Brief 1:
Answer these questions about the pig farm passage:
(a) For how many days does Mr Hickman fatten the piglets before selling them?
(b) How large is the neighbouring farm he bought?
(c) What does the local herbal medicine factory pay him to dispose of?
Brief 2:
Write out everything in the pig farm passage from "He bought a" down to "level of subsidies.", word for word.

Text passage:
======

To give his investment the best chance of being profitable, he decided to create a closed system to limit the risk the business would face.
He bought a neighbouring 364ha farm so he could produce maize and grain to feed the pigs, which he buys as piglets and fattens for 105 days before selling to a local abattoir.
He then decided to invest in a biogas unit so he could protect himself from crippling energy prices.
The €1.2m 550kW and 900kW systems run mostly on farm-produced corn and manure, but Mr Hickman also has a contract with a local herbal medicine factory, where he is paid to dispose of its excess herbs and garlic.
Electricity produced on farm is either used to run the pig sheds – which he has since expanded to house 2,000 pigs across the two farm sites – or sold for 10-20c/kWh, depending on the level of subsidies.
“We sell about 4m/kWh hours a year, so we expect to get a payback on investment over 10 years,” Mr Hickman says.
“It also gives us a way of getting rid of pig manure, which is a major problem for pig farmers in this region who don’t have the space to put it on their own fields.”
Mr Hickman’s closed-system approach means if pig prices fall, the business can still be profitable.
“Each part – the biogas, arable and pigs – is designed to be economical by itself, but they can help each other and help remove volatility,” he says.
“For me, closed systems like this are the future if farmers are going to be able to manage their costs more effectively and make a profit.
“This is the best way I can think of to create a sustainable business I can hand over to my children.”

======

Supplied material:
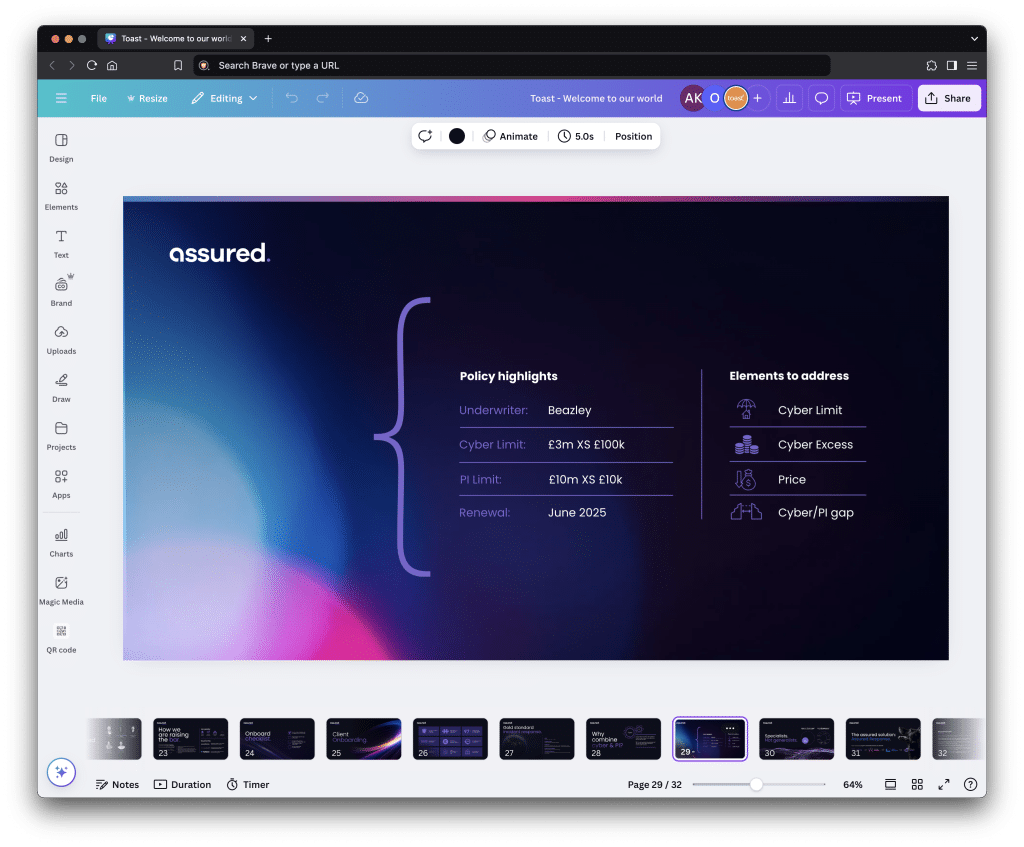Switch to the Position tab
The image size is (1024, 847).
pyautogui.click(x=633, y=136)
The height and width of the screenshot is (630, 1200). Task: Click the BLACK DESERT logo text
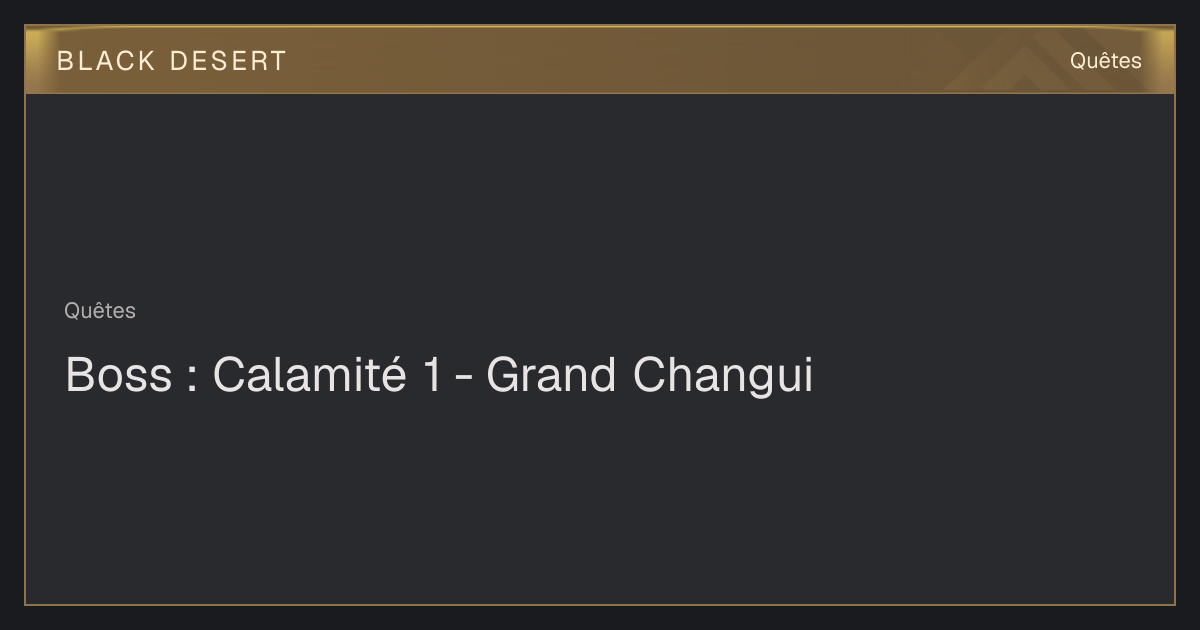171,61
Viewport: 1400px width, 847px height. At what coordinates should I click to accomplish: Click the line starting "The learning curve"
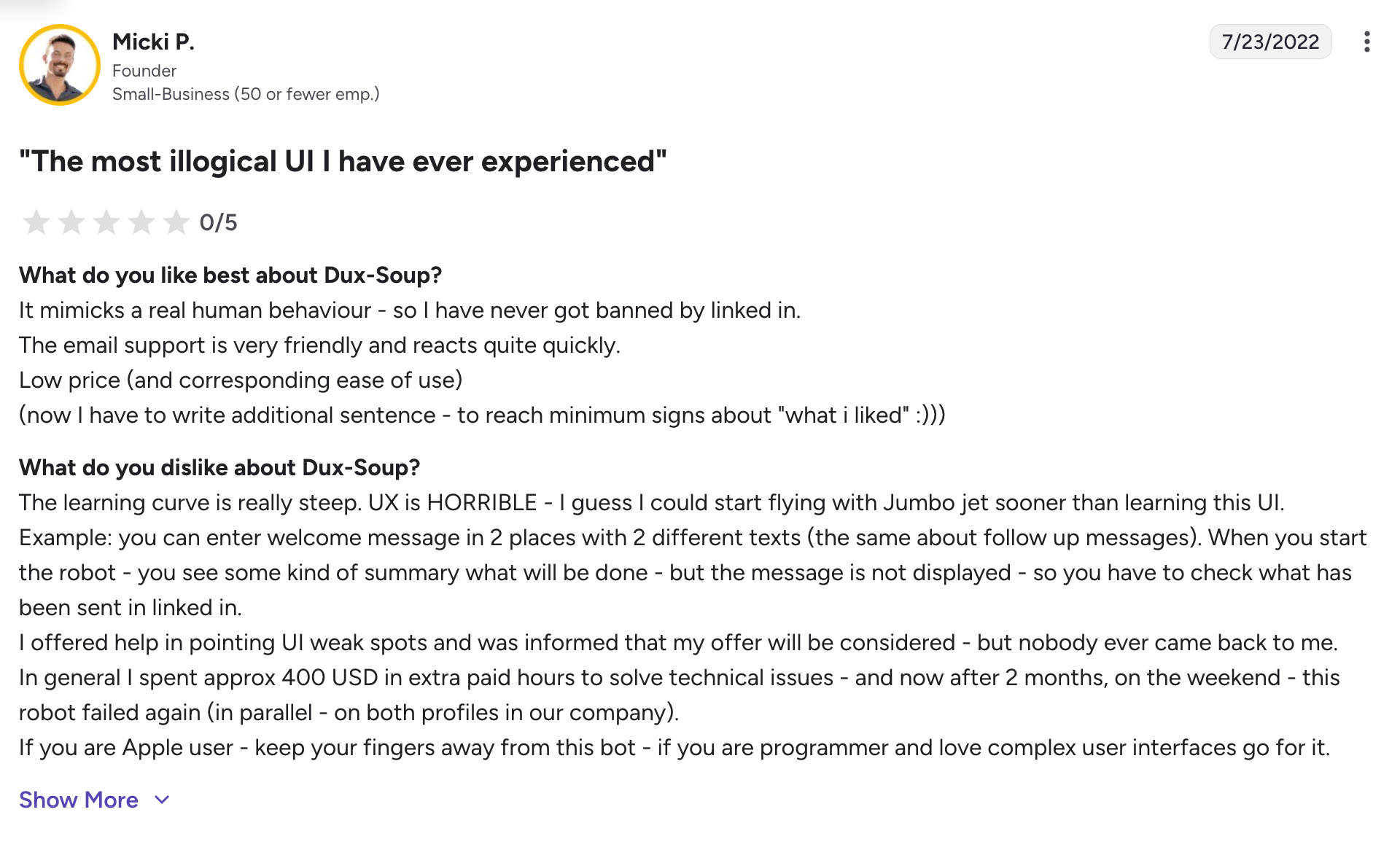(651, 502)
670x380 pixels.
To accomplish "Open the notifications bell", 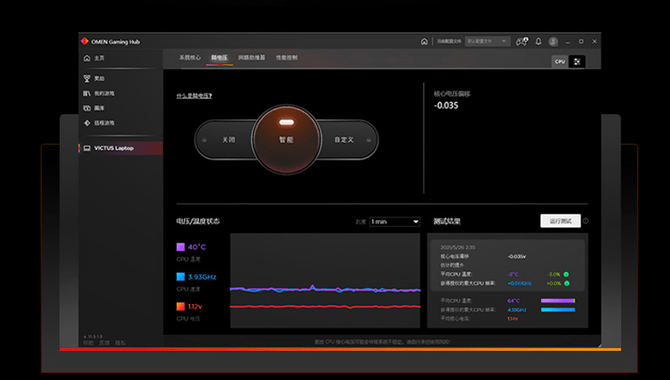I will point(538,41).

======

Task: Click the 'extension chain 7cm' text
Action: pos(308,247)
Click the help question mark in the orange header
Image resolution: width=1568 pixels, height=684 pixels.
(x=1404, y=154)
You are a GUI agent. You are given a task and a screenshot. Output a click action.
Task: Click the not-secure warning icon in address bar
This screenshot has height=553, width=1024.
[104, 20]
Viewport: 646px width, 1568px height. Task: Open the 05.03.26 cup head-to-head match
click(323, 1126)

======

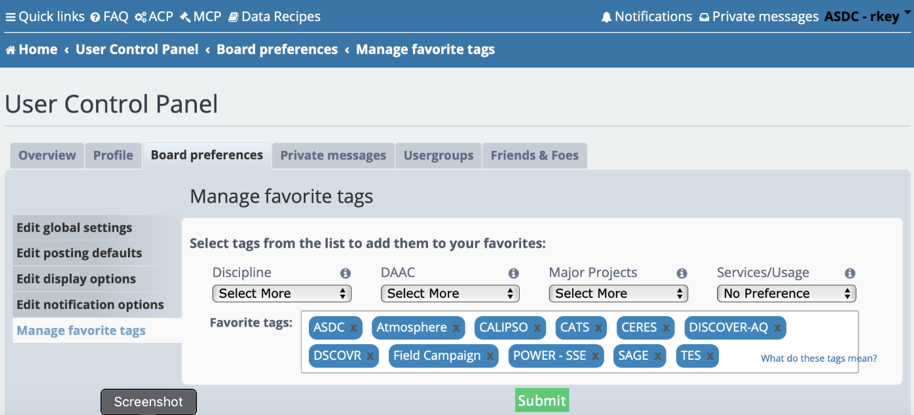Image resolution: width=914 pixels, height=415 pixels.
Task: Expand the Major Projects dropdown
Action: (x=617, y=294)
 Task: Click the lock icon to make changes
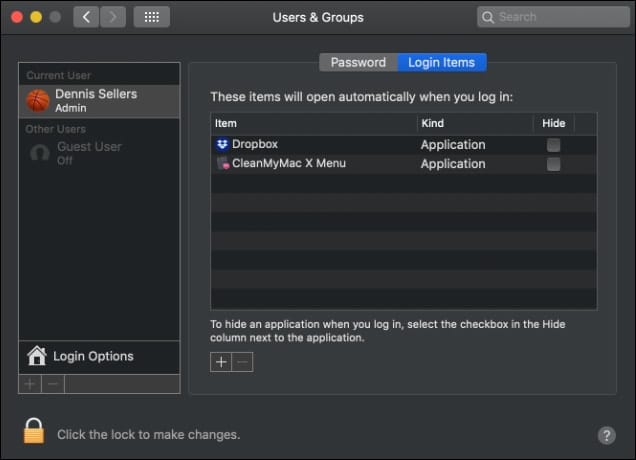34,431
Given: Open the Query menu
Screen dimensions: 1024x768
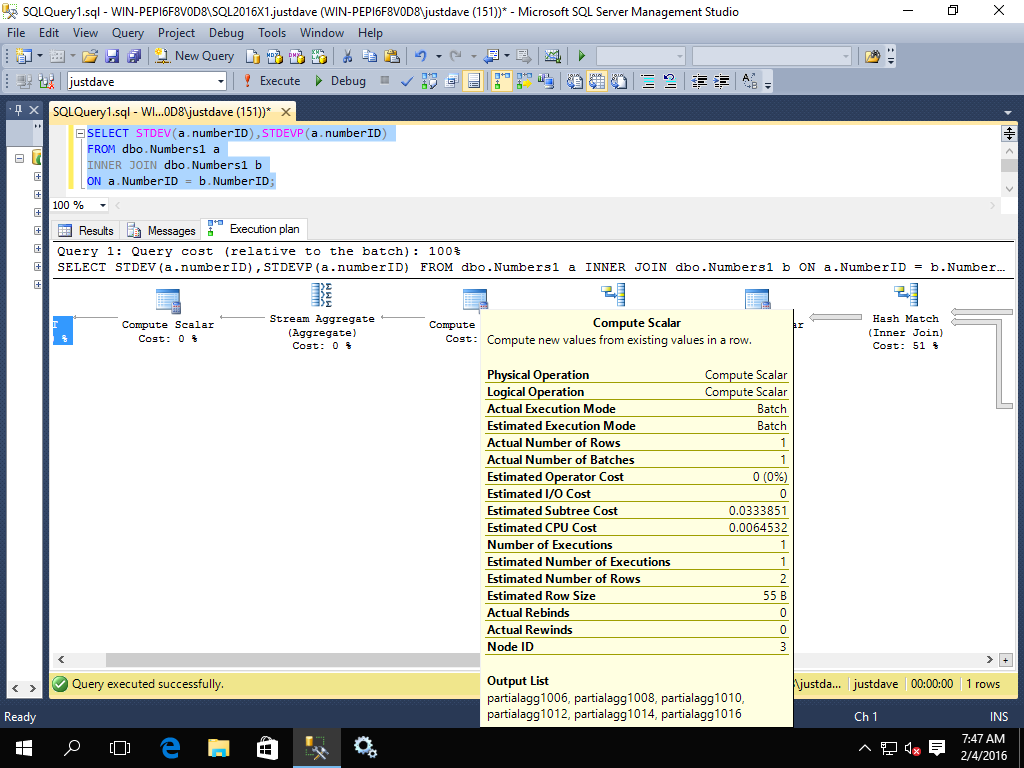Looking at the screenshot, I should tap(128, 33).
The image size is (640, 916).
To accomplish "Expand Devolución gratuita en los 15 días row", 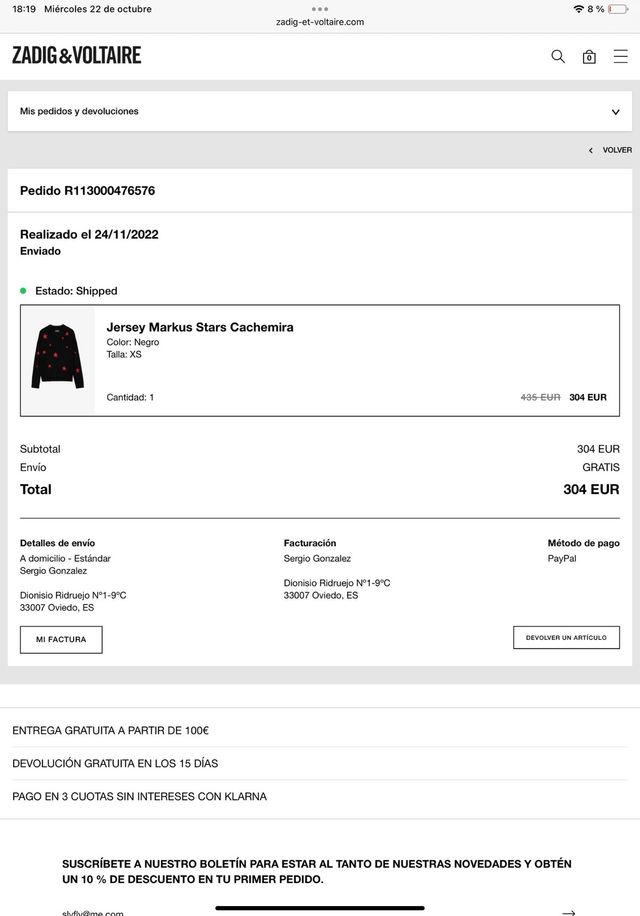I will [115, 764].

======

Your solution 1:
(a) 105 days
(b) 364ha
(c) Its excess herbs and garlic

Your solution 2:
He bought a neighbouring 364ha farm so he could produce maize and grain to feed the pigs, which he buys as piglets and fattens for 105 days before selling to a local abattoir.
He then decided to invest in a biogas unit so he could protect himself from crippling energy prices.
The €1.2m 550kW and 900kW systems run mostly on farm-produced corn and manure, but Mr Hickman also has a contract with a local herbal medicine factory, where he is paid to dispose of its excess herbs and garlic.
Electricity produced on farm is either used to run the pig sheds – which he has since expanded to house 2,000 pigs across the two farm sites – or sold for 10-20c/kWh, depending on the level of subsidies.